Monday, October 27, 2008

I18N: Making your Launchpad projects translatable (and a call for translations!)

Launchpad provides a wonderful translation service called Rosetta that allows multi-lingual users to translate your application to other languages. If you are a translator and want to help translate my project (only 75 strings with a fair bunch of them being quite short), skip to https://translations.launchpad.net/wxbanker to help me out! I will include you permanently in the credits and you will have helped me greatly!

Now, for developers or anyone else interested, I'm going to explain the basic process to go from an English-only application in Launchpad to something that can be easily translated by anyone. This will internationalize your project, and in a later post I'll explain how to localize it; that is, once you have translations, how to integrate these into your project so users in other locales see the translated strings instead of English. My project is wxBanker (wxbanker.org), so I'll be using that for reference.

  1. First, you'll want to make all your user-visible strings translatable in your code. I used gettext (http://en.wikipedia.org/wiki/Gettext), and it is quite easy in Python. Basically, you wrap all strings you want to be translated in a gettext call, which is typically assigned to the underscore character to be easy to type and read. So "Hello, world!" will become _("Hello, world!"). When your application is run, this call will then translate that string into the appropriate languange (once you have everything set up, which will be Part 2 of this post).

    Sometimes you may want to restructure or break up larger strings into smaller ones. If you have two strings "Sentence A. Sentence B." and "Sentence A. Sentence C", you may want to gettext those as _("Sentence A.")+_("Sentence B.") and _("Sentence A.")+_("Sentence C."), so that Sentence A only needs to be translated once. However, make sure to give enough context for translators. Basically, apply principles of resuable software design to your strings.

  2. If you try to run your application now, it probably won't work as the underscore function won't be defined. You'll need to set the locale to the user's default and install gettext. In Python this is:

    import locale
    locale.setlocale(locale.LC_ALL, '') # use the environment default '' for ALL purposes
    import gettext
    gettext.install("wxbanker") # specify the translation namespace

    Now you should be able to run your application and everything should work normally in English; we haven't broken anything! To simplify this set up, however, I like to put those above four lines in a separate file such as localization.py, and import that in any file which wraps strings using gettext, so I don't have to duplicate those each time.

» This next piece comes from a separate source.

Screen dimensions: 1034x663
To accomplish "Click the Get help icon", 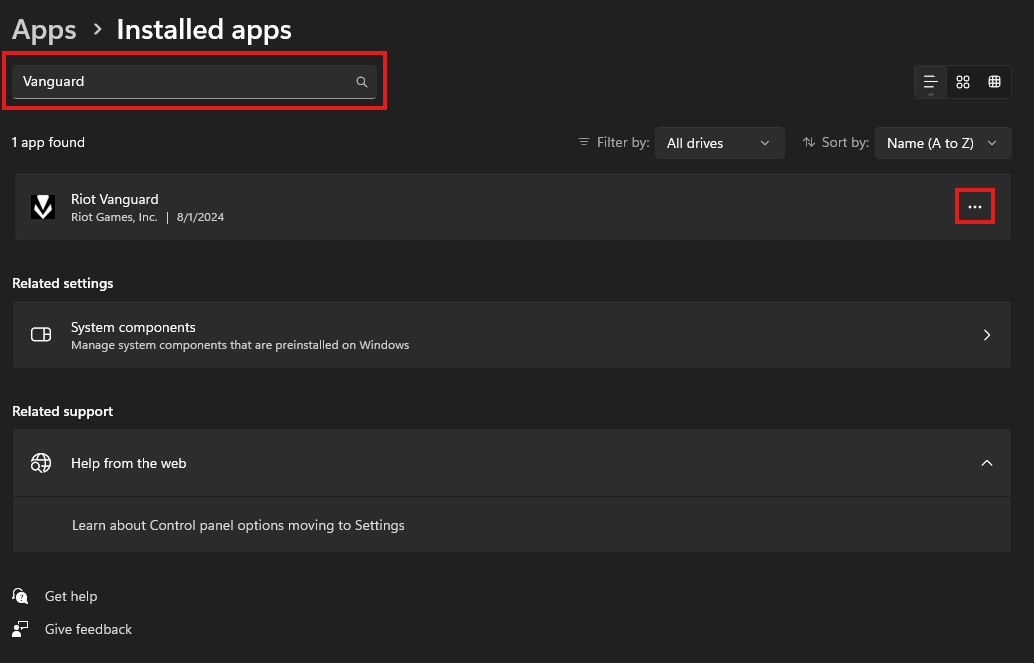I will coord(20,596).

  3. Now you need to generate a translation template. This is fairly straightforward; simply run xgettext at the command line on all the files you used gettext in. For example: "xgettext file1.py file2.py file3.py". This will generate a file called messages.po, which is your template. Rename this to messages.pot (the scheme Launchpad prefers) and we can proceed!

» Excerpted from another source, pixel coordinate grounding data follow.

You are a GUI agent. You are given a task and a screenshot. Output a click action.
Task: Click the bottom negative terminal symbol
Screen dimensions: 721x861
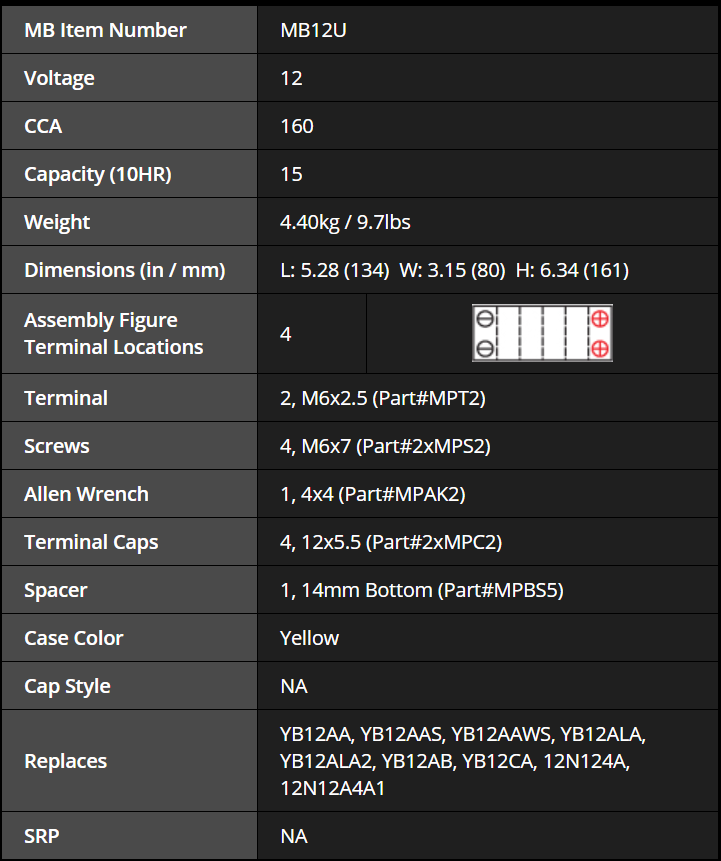tap(485, 348)
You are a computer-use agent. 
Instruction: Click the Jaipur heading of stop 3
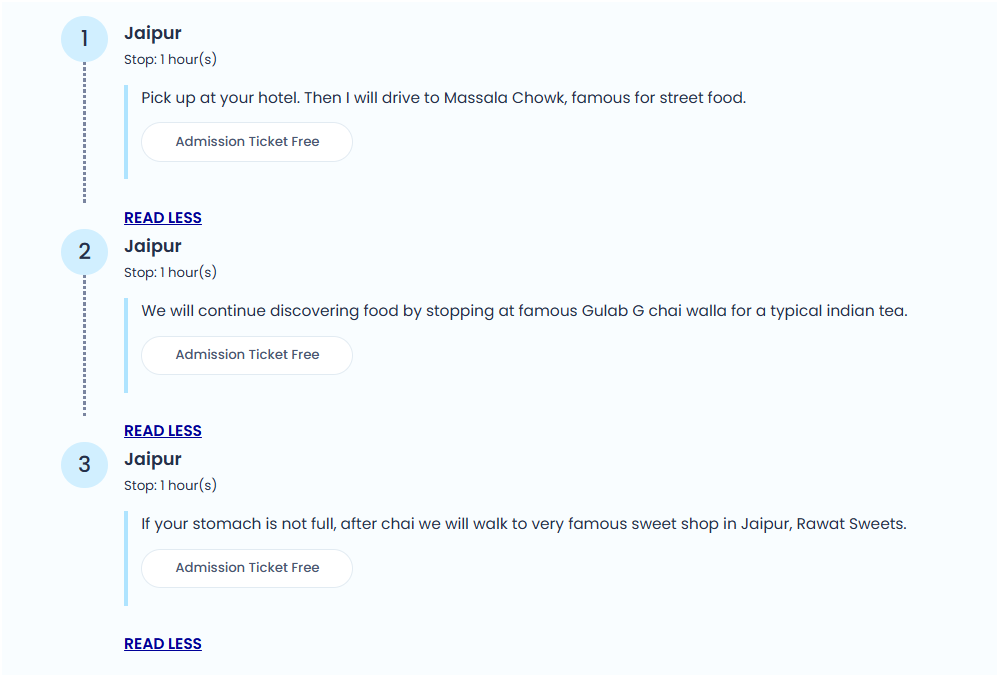click(153, 460)
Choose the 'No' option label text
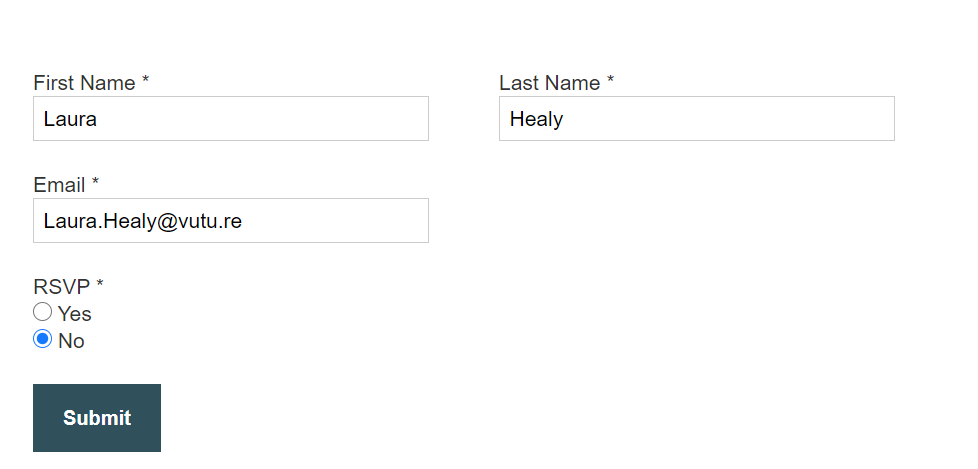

  4. Now we'll set up Launchpad. Edit your projects details (in my case: https://launchpad.net/wxbanker/+edit) and check the box that says "Translations for this project are done in Launchpad", scroll to the bottom, and click "Change".

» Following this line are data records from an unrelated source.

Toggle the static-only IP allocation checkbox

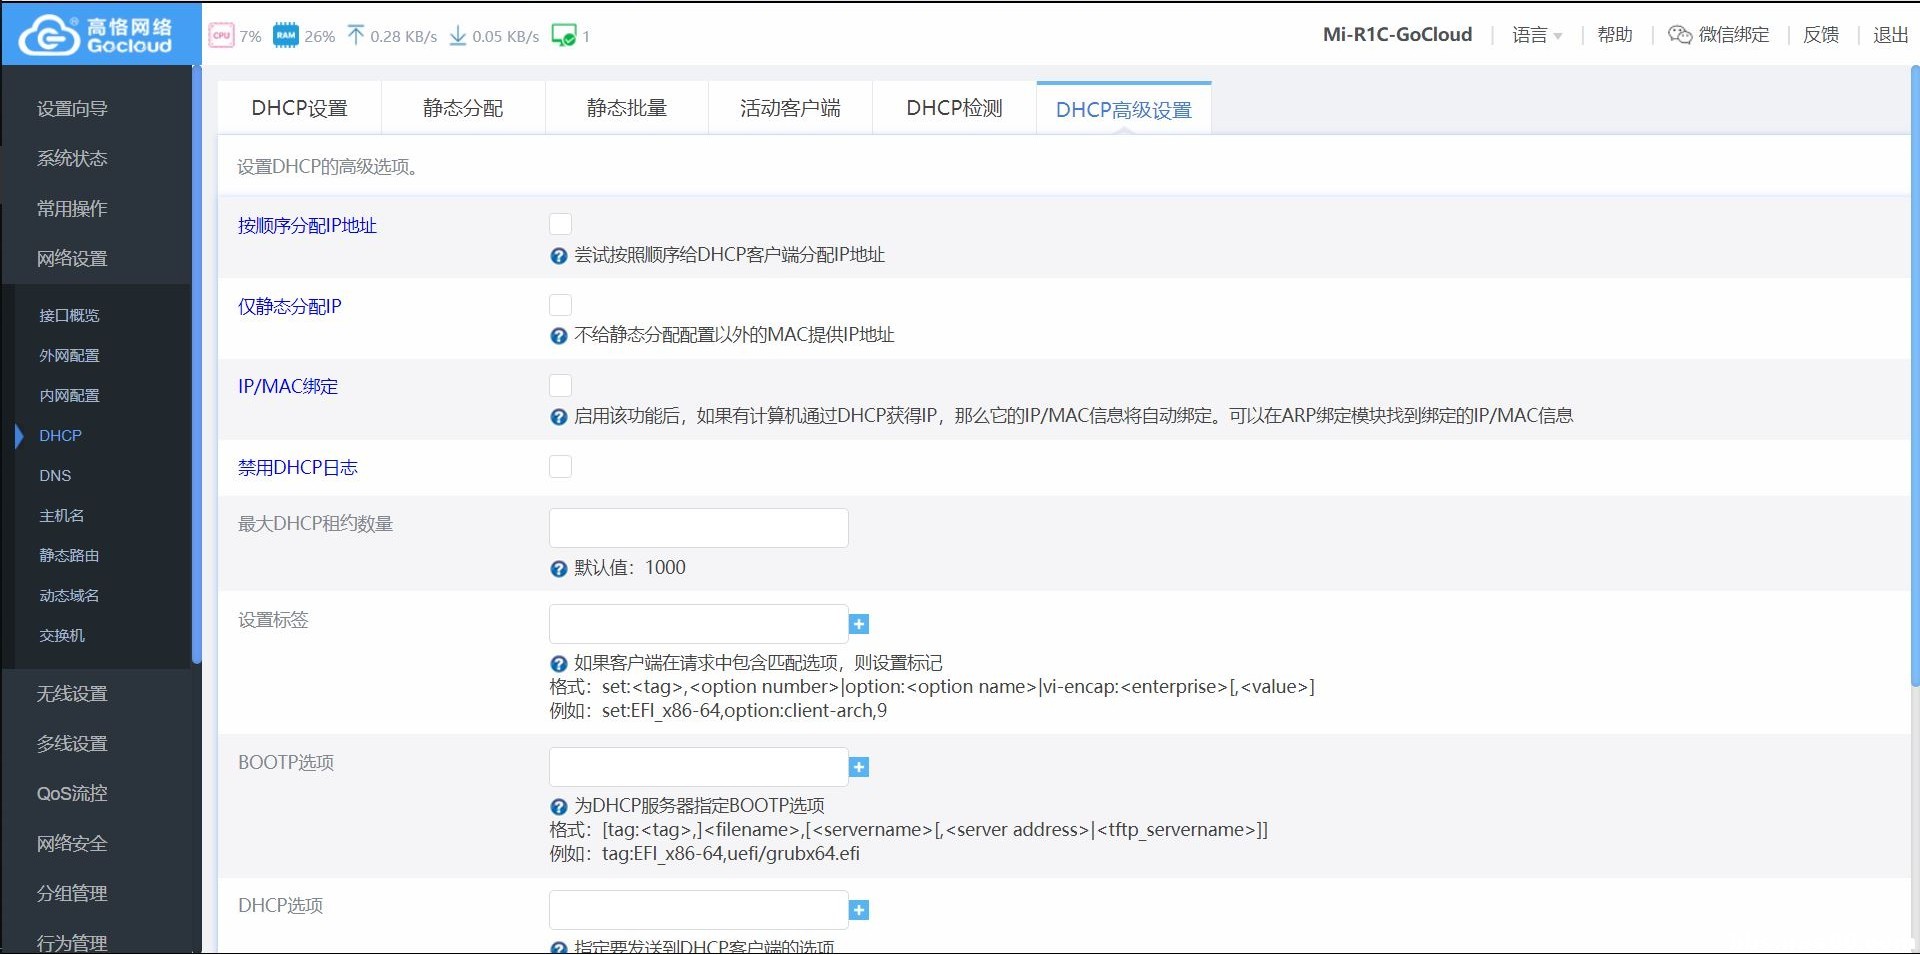560,305
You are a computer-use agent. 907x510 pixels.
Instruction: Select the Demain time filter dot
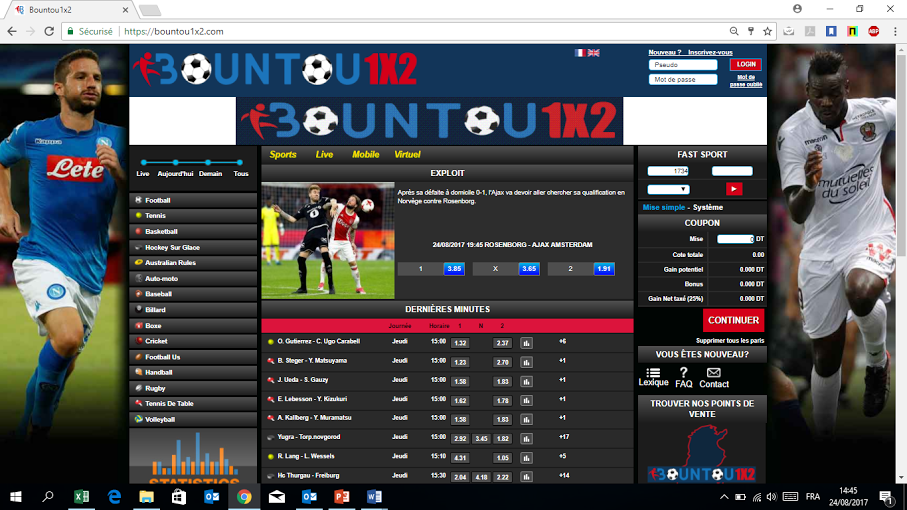tap(209, 162)
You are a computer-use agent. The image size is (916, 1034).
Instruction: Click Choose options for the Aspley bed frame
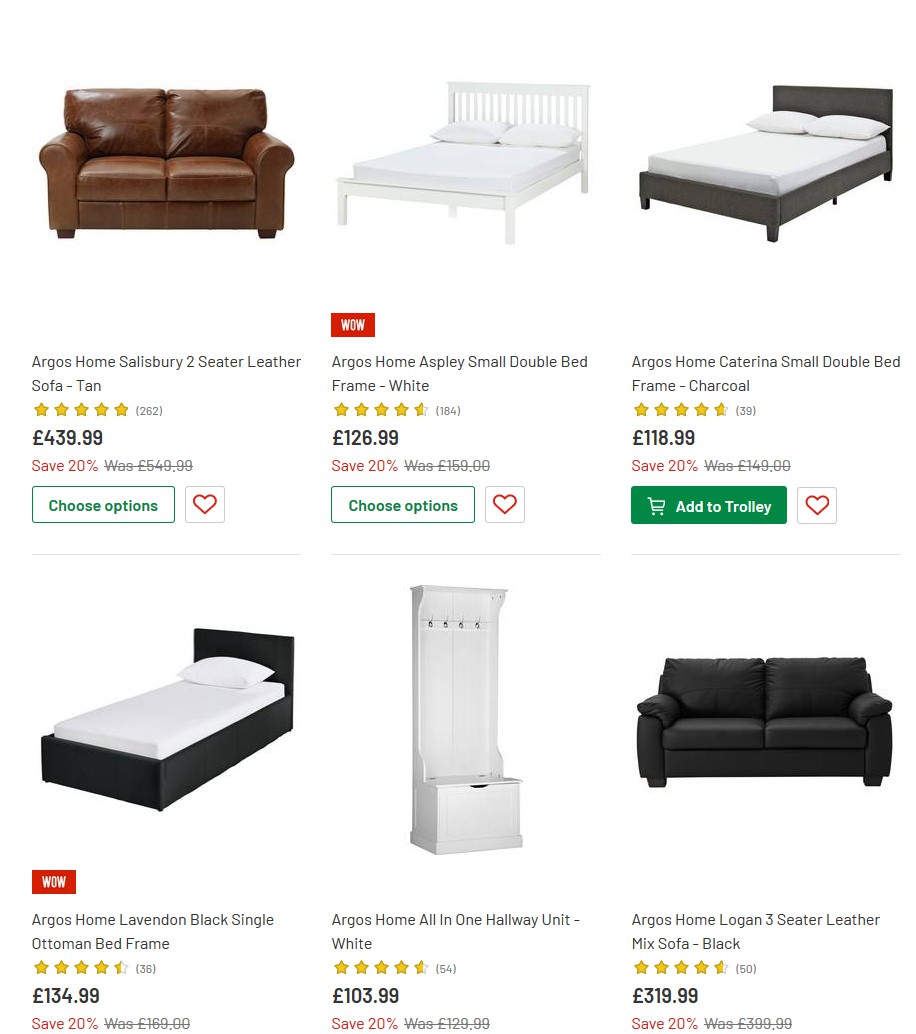pos(402,505)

  5. Click the Translations tab of your project in Launchpad and upload the .pot file you generated in step #3. If this is your first time doing so, it will need to be reviewed by a human, and will take perhaps a day to get approved, at which point you will receive an email letting you know it has been and you are good to go.

  6. Your project can now be translated! Visit your Translations page again (such as https://translations.launchpad.net/wxbanker) to see the status. You won't see anything exciting if there aren't any translations yet and you aren't configured for more than English (click Select Languages in the lower right to change this), but otherwise you will see an option to translate the project for each language other than English that you know, and the status of the translation.
If you have been meaning to internationalize your project, give it a shot now! Also, please let me know if I have missed or botched any steps. We'll go through putting the (hopefully) resulting translations into your project in my next post!

6 comments:

Anonymous said...

Thanks a lot! I had -no- idea how to make translation templates, and only vaguely had an idea about the rest. I'm planning on making an app I'm working on translatable with LP. However, it's written in C. :) Are there any extra steps I need to take? Obviously the code in step 2 will be changed, but I don't know to what. Thanks.

Anonymous said...

Meh, is Rosetta still stupid about not sending translations upstream *FIRST*?

Diego J. said...

I have translated wxBanker to Spanish. I hope translation is enough Spanihs-neutral.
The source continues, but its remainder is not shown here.